图4　pCMB浓度对蕹菜叶POD酶活力的影响Fig. 4 Effect of pCMB on activity of POD from Ipomoea aquatica Forsk leaves

2.5甲硫氨酸硫醚基的化学修饰

氯胺-T能在碱性条件下与甲硫氨酸的硫醚基相互作用。当pH 8时，用氯胺-T处理蕹菜POD，结果表明：氯胺-T对酶活无影响，说明甲硫氨酸硫醚基可能不是该酶活性中心的必需基团，见图5。

图5　氯胺-T浓度对蕹菜叶POD酶活力的影响Fig. 5 Effect of Chloramine-T on activity of POD from Ipomoea aquatica Forsk leaves

2.6丝氨酸残基的化学修饰

苯甲基磺酰氟（PMSF）可以与蛋白质中的丝氨酸残基相互作用[16]。实验结果表明：PMSF对蕹菜叶POD酶活几乎无影响，说明丝氨酸残基可能不是该酶活性中心的必需基团，见图6。

图6　PMSF浓度对蕹菜叶POD酶活力的影响Fig. 6 Effect of PMSF on activity of POD from Ipomoea aquatica Forsk leaves

2.7酪氨酸酚羟基的化学修饰

N-乙酰咪唑（NAI）能对蛋白质中酪氨酸残基的酚羟基进行修饰，从而改变蛋白质的空间构象和特性[17]。实验结果表明：N-乙酰咪唑（NAI）对蕹菜叶POD活性几乎无影响，见图7。由此说明酪氨酸的酚羟基可能不是该酶活性中心的必需基团。

2.8二硫键的化学修饰

巯基化合物二硫苏糖醇（DTT）是一种强的还原剂，能特异性的与蛋白质中二硫键作用，阻止半胱氨酸之间形成分子内或分子间二硫键，并稳定了蛋白质内部的巯基。当DTT浓度升高时，酶活力逐渐升高，进一步说明巯基很有可能是蕹菜POD活性中心的必需结构，见图8。

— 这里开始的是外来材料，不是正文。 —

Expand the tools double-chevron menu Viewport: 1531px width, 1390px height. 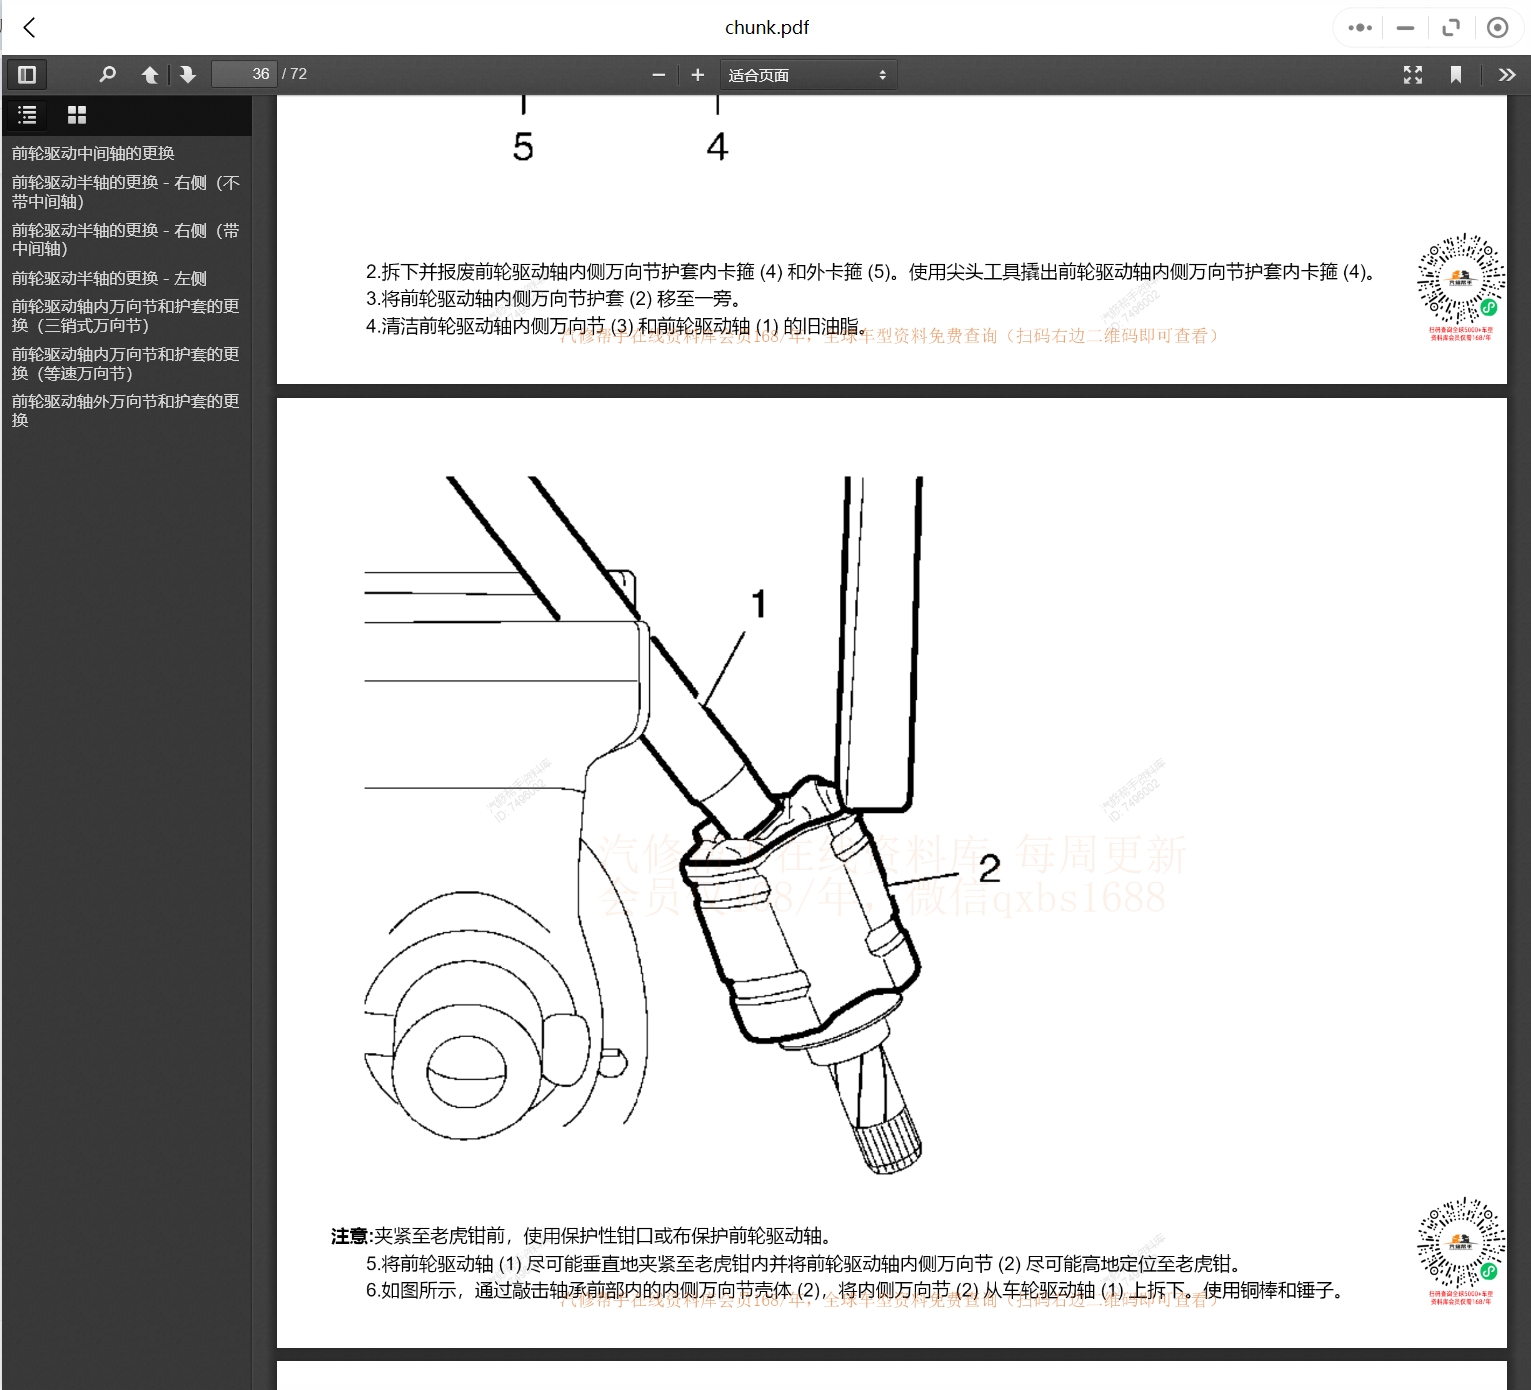click(1506, 74)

图7　NAI浓度对蕹菜叶POD酶活力的影响Fig. 7 Effect of NAI on activity of POD from Ipomoea aquatica Forsk leaves

图8　DTT浓度对蕹菜叶POD酶活力的影响Fig. 8 Effect of DDT on activity of POD from Ipomoea aquatica Forsk leaves

3　结语

蛋白质化学结构和空间结构共同决定其生物活性，如果其化学结构不变，而空间结构遭到破坏从而导致蛋白质生物学功能的丧失，称为蛋白质变性或去折叠；反之，如果蛋白质化学结构发生改变才称为蛋白质的化学修饰。在有些情况下，蛋白质化学结构改变并不影响本身的活性，这些修饰是非必需部分的修饰。但是在大多数情况下，蛋白质化学结构的改变将导致生物活性的下降，甚至完全丧失[11]。因此，为了分析蛋白质中处于活性部位并为蛋白质发挥特定功能所必需的氨基酸，人们研制出各种小分子化学修饰剂。常见的修饰剂包括乙酰咪唑、卤代乙酸、N-乙基马来酰亚胺、焦碳酸二乙酯、四硝基甲烷、聚乙烯吡咯烷酮、乙二酸／丙二酸的共聚物、羧甲基纤维素、乙烯／顺丁烯二酰肼共聚物、聚氨基酸、葡聚糖、环糊精、PEG等[18-19]。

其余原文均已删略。